RECORDS FOR PROCESSING:
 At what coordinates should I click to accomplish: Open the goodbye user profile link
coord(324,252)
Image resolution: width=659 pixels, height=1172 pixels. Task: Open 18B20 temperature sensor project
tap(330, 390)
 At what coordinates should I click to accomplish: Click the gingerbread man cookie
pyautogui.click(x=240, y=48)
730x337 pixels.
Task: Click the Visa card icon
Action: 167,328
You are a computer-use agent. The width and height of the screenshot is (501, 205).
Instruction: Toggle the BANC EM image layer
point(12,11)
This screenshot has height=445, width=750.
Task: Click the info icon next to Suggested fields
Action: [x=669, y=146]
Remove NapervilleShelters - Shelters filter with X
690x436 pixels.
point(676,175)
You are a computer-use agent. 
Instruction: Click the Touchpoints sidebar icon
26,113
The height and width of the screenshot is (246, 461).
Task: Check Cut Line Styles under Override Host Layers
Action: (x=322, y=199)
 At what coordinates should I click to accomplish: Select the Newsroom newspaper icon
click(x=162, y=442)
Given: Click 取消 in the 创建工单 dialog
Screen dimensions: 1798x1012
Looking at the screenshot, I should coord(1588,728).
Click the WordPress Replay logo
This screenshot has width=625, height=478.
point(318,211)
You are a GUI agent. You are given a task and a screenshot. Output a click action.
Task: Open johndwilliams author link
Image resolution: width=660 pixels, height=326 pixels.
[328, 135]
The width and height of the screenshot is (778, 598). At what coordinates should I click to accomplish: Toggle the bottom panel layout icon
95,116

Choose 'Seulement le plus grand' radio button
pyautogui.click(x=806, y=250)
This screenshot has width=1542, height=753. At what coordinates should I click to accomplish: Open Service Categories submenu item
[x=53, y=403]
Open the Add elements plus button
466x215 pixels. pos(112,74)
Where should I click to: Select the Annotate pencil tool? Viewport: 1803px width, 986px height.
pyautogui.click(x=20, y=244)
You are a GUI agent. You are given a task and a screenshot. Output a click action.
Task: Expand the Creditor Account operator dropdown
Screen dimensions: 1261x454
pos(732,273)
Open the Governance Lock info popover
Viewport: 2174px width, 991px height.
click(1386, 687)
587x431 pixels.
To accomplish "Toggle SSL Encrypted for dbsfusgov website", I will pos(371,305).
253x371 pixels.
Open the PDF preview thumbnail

TASK PROMPT:
Reproduce all of the data above verbatim, line for line, with no changes.

RESPONSE TO THIS TASK:
 At what coordinates should I click to accomplish: Open the goodbye user profile link
coord(324,252)
Image resolution: width=659 pixels, height=1172 pixels. Task: Open 18B20 temperature sensor project
tap(330, 390)
 At what coordinates should I click to accomplish: Click the gingerbread man cookie
pyautogui.click(x=240, y=48)
730x337 pixels.
Task: Click the Visa card icon
Action: 167,328
You are a computer-use agent. The width and height of the screenshot is (501, 205).
Instruction: Toggle the BANC EM image layer
point(12,11)
This screenshot has height=445, width=750.
Task: Click the info icon next to Suggested fields
Action: [x=669, y=146]
Remove NapervilleShelters - Shelters filter with X
690x436 pixels.
point(676,175)
You are a computer-use agent. 
Instruction: Click the Touchpoints sidebar icon
26,113
The height and width of the screenshot is (246, 461).
Task: Check Cut Line Styles under Override Host Layers
Action: (x=322, y=199)
 At what coordinates should I click to accomplish: Select the Newsroom newspaper icon
click(x=162, y=442)
Given: Click 取消 in the 创建工单 dialog
Screen dimensions: 1798x1012
Looking at the screenshot, I should coord(1588,728).
Click the WordPress Replay logo
This screenshot has width=625, height=478.
point(318,211)
You are a GUI agent. You are given a task and a screenshot. Output a click action.
Task: Open johndwilliams author link
Image resolution: width=660 pixels, height=326 pixels.
[328, 135]
The width and height of the screenshot is (778, 598). At what coordinates should I click to accomplish: Toggle the bottom panel layout icon
95,116

Choose 'Seulement le plus grand' radio button
pyautogui.click(x=806, y=250)
This screenshot has width=1542, height=753. At what coordinates should I click to accomplish: Open Service Categories submenu item
[x=53, y=403]
Open the Add elements plus button
466x215 pixels. pos(112,74)
Where should I click to: Select the Annotate pencil tool? Viewport: 1803px width, 986px height.
pyautogui.click(x=20, y=244)
You are a GUI agent. You are given a task and a screenshot. Output a click action.
Task: Expand the Creditor Account operator dropdown
Screen dimensions: 1261x454
pos(732,273)
Open the Governance Lock info popover
Viewport: 2174px width, 991px height.
click(1386, 687)
587x431 pixels.
To accomplish "Toggle SSL Encrypted for dbsfusgov website", I will pos(371,305).
253x371 pixels.
Open the PDF preview thumbnail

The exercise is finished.